India-UK FTA: Pharma industry flags regulatory priorities ahead of July 15 rollout
Industry stakeholders expect stronger trade, investment, and research partnerships but say implementation clarity will determine the pact’s long-term impact.

The India-UK Free Trade Agreement is set to enhance India's pharma and medical technology sectors. However, full benefits depend on regulatory harmonization and faster product approvals.
The India-UK Free Trade Agreement (FTA), scheduled to take effect on July 15, is expected to strengthen India’s pharmaceutical and medical technology sectors by increasing exports, attracting investment, and deepening collaboration in research, manufacturing, and innovation, according to industry leaders. They, however, said the agreement’s full benefits would depend on greater regulatory harmonisation, mutual recognition of quality standards, and faster product approval pathways.
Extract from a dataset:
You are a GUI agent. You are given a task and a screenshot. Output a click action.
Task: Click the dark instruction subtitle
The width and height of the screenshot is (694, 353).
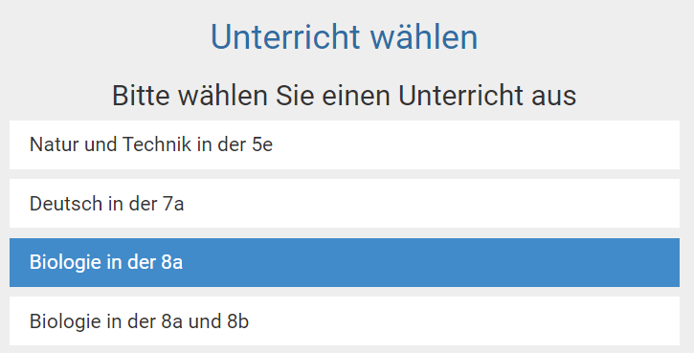345,96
India’s pharmaceutical exports have grown steadily in recent years, highlighting its rising global footprint. According to data from Pharmexcil, India’s pharma exports rose to $31.11 billion in FY26, up from $30.47 billion in FY25 and $27.9 billion in FY24.
While the UK accounts for nearly 3% of India’s pharma exports, industry leaders expect the India-UK FTA to increase that number. According to Pharmexcil data, India’s pharma shipments to the UK reached $902 million in FY25, up from $784.32 million in FY24, indicating a positive trajectory.
Industry officials that The Economic Times Digital spoke to said the pact would improve market access for Indian medicines, injectables, bulk drugs, and medical devices by reducing trade barriers and simplifying trade procedures. They added that it would help diversify global supply chains while strengthening India’s position as a reliable manufacturing hub for pharmaceuticals and healthcare products.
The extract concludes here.